Michael Korenko, the chief executive of medical device company Vivos, has acquired $11,420 (£8,800) worth of ordinary shares in the business, according to a regulatory filing published on Tuesday. The transaction, conducted on the open market, is the latest insider purchase by a senior executive at the firm, which specialises in oral appliance therapies for sleep apnoea.
The purchase comes at a time when Vivos shares have been under pressure, declining roughly 12% over the past three months amid a broader rotation out of small-cap healthcare stocks. Analysts at Shore Capital noted that insider buying can be a signal of management's conviction in the company's near-term prospects, though they cautioned that individual transactions should not be read in isolation.

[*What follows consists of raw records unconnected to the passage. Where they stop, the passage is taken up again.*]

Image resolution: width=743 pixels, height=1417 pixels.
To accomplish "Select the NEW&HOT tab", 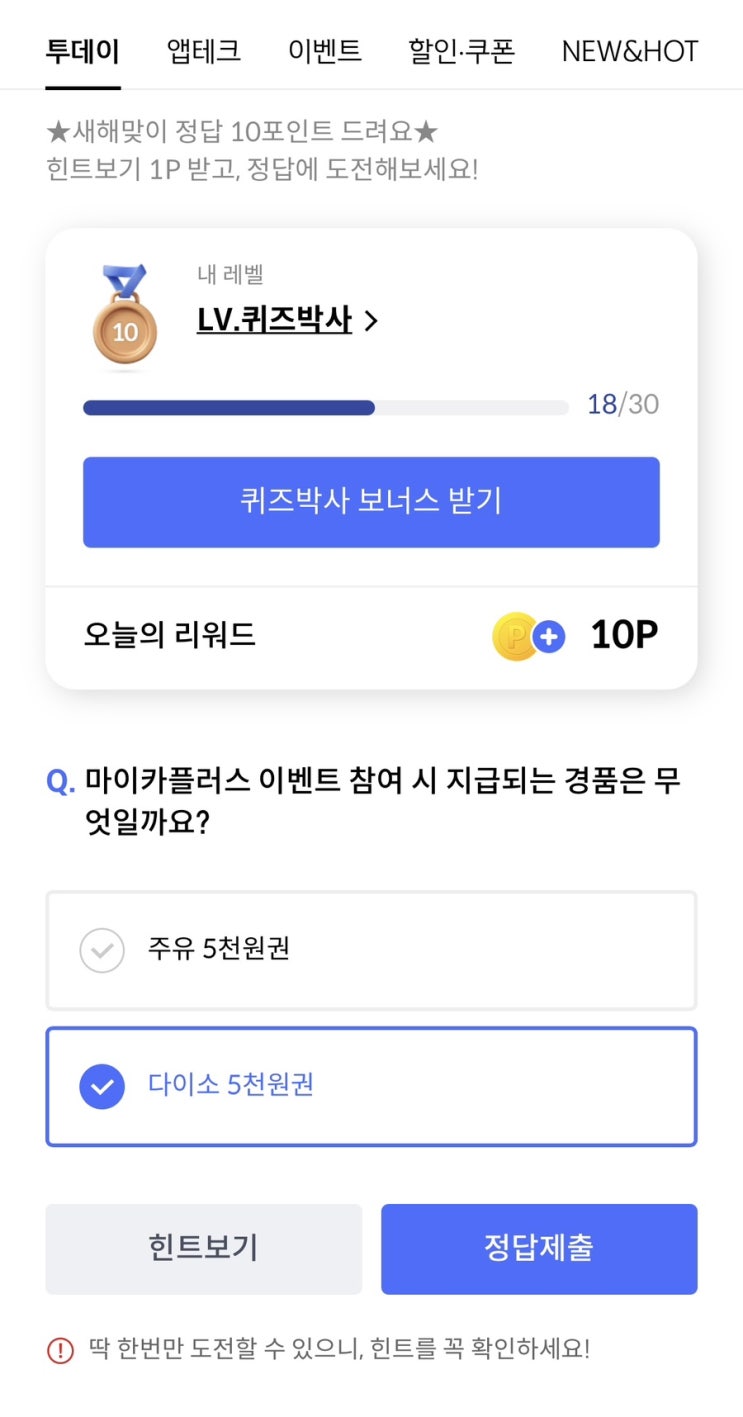I will point(630,51).
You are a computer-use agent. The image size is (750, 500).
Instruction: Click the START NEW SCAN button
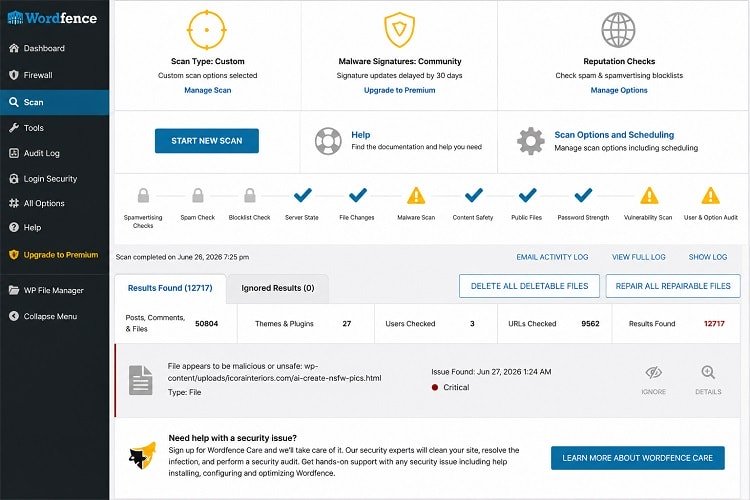[207, 141]
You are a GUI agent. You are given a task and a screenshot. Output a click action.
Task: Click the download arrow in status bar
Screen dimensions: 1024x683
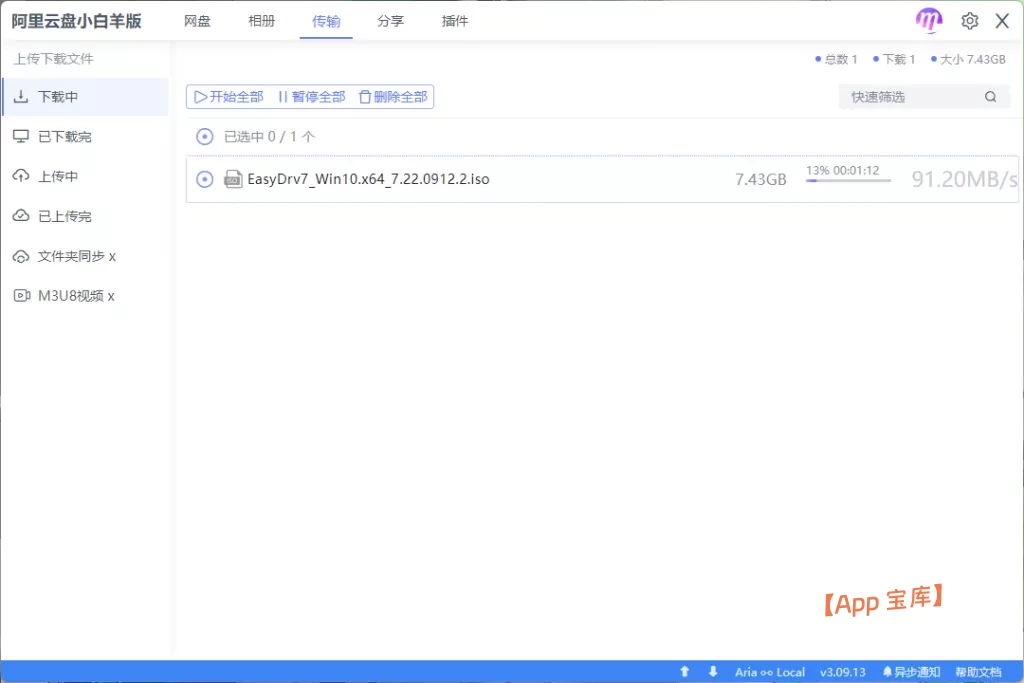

Vivos, which is listed on the OTC market in the United States and also trades on the Frankfurt exchange, has been working to expand its distribution network in Europe and Asia. The company reported revenues of $24.6 million in its most recent fiscal year, up from $19.1 million the prior year, though it remains loss-making at the operating level.
For UK investors, the transaction serves as a reminder that insider buying patterns can offer limited signals, particularly in smaller companies where liquidity is thin. The FTSE 250, by contrast, was trading broadly flat on Tuesday at 20,540, with the healthcare sector index down 0.3% as investors awaited quarterly earnings from larger pharmaceutical groups.
Industry analysts said that while the CEO's purchase is positive for sentiment, the company still faces headwinds from regulatory hurdles in key markets and competition from larger sleep apnoea device manufacturers. Vivos shares last traded at $2.87, giving the company a market capitalisation of approximately $87 million.